SDT20022周縁支持部に減衰をもつ窓サッシの遮音特性解析(モード減衰,支持剛性のコインシデンス周波数領域における透過損失への影響)〇山口 誉夫(群馬大),山本 耕三(東洋建設),天津 成美(キャテック),大山 宏(日本音響),岩根 康之(飛島建設),大石 力(環境調査設計)
利用技術分科会建築(住宅)における制振材料利用技術WGでは,窓サッシの周縁支持構造の減衰特性が遮音性能へ与える影響を調べている.周縁の粘弾性支持材の材料減衰を変化させている. モード歪みエネルギー法を援用して音響透過損失を計算し,コインシデンス周波数領域における透過損失の複雑な変化とモード減衰,周縁部の支持剛性の関係を考察した.
< 休 憩 >
16:40?〜 17:30 <セッション6> メタマテリアル 司会:塩瀬 隆範(住友ゴム)
SDT20023ハニカム構造の音響メタマテリアルの遮音解析○黒沢 良夫,木村 健人(帝京大),福井 一貴,原山 和也(寿屋フロンテ)
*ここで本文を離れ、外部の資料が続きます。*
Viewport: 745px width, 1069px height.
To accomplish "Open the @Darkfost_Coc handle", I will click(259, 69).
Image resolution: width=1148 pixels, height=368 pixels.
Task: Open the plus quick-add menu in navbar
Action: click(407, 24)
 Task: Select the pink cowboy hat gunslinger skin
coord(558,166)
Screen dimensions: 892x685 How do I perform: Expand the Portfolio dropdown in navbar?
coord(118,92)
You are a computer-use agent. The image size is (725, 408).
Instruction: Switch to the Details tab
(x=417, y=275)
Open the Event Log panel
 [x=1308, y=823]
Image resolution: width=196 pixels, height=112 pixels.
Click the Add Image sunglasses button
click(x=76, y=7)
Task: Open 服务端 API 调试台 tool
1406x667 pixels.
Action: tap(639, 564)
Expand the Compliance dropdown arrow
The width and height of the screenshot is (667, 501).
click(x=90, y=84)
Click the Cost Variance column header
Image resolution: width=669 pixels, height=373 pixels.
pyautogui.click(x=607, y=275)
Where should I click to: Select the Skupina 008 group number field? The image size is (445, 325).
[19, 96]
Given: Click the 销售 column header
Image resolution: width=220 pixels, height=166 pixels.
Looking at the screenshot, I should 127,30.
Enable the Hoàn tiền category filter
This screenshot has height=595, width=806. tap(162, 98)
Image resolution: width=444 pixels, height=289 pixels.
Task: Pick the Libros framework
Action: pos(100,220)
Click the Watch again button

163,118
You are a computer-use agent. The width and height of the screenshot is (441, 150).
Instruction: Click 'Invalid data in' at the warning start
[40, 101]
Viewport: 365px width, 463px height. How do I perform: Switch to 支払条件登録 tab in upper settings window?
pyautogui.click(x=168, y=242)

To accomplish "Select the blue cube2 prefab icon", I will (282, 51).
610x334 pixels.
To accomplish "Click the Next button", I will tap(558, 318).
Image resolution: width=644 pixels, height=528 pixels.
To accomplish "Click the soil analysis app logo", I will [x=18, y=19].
ポリプロピレン(PP)をハニカム構造に加工したものの上下にフィルムを貼った音響メタマテリアルを用いて,音響管や残響室法による透過損失の計測で用いた 300mm×300mm の FE モデルを作成し,吸音率・音響透過損失の数値計算や実験結果との比較を行い,メカニズムについて分かったことを説明する.また,種々のパラメータスタディを行い,音響透過損失に関する影響について紹介する
SDT20024ヘルムホルツレゾネータを内包した一重壁音響メタマテリアルの音響透過損失の実験的評価○荒川 拓宣(工学院大院),山本 崇史(工学院大)
自動車内の静粛性向上のため,ウィンドウの遮音性の向上が求められているが,自動車ウィンドウの設計は多くの制約がある.そこで,音響メタマテリアルと呼ばれる構造体に着目し,ウィンドウを想定したアクリル平板にヘルムホルツレゾネータを周期的に内包した音響メタマテリアルを提案した.本研究では,提案した音響メタマテリアルを作成,小型の遮音試験装置により音響透過損失を算出し,数値計算と比較して有効性を検証した.
SDT20025レゾネータとメンブレンを用いた音響メタマテリアルによる二重壁防音構造の実験的評価○織田 高穂(工学院大院),山本 崇史(工学院大)
自動車の電動化により,ロードノイズなどの低中周波数騒音が相対的に目立つ問題がある.低中周波数域騒音を抑制するために,音響メタマテリアルが注目されている.音響メタマテリアルは音波長以下の周期構造内に共振系を有している.音響メタマテリアルを自動車の遮音材に適用することで,低中周波数域における遮音性能の向上が期待できる.本研究では音響メタマテリアルによる二重壁防音構造の実験的評価手法について検討をする.
SDT20026底面を薄膜化したレゾネータを用いた二重壁音響メタマテリアルの寸法最適化○小高 良介(工学院大院),山本 崇史(工学院大)
近年普及しているHV,EVにおいて,ロードノイズや風切り音など低中周波数の騒音が車内の静粛性に悪影響を与えている.また,既存の遮音材では低中周波数の騒音は遮音することが難しい.そこで本研究では音響メタマテリアルに着目し,ヘルムホルツレゾネータと薄膜を用いた音響メタマテリアルの機能周波数の拡張を検討した.音響透過損失を理論式から算出し検討を進め,遺伝的アルゴリズムを用いたパラメータ探索を行った.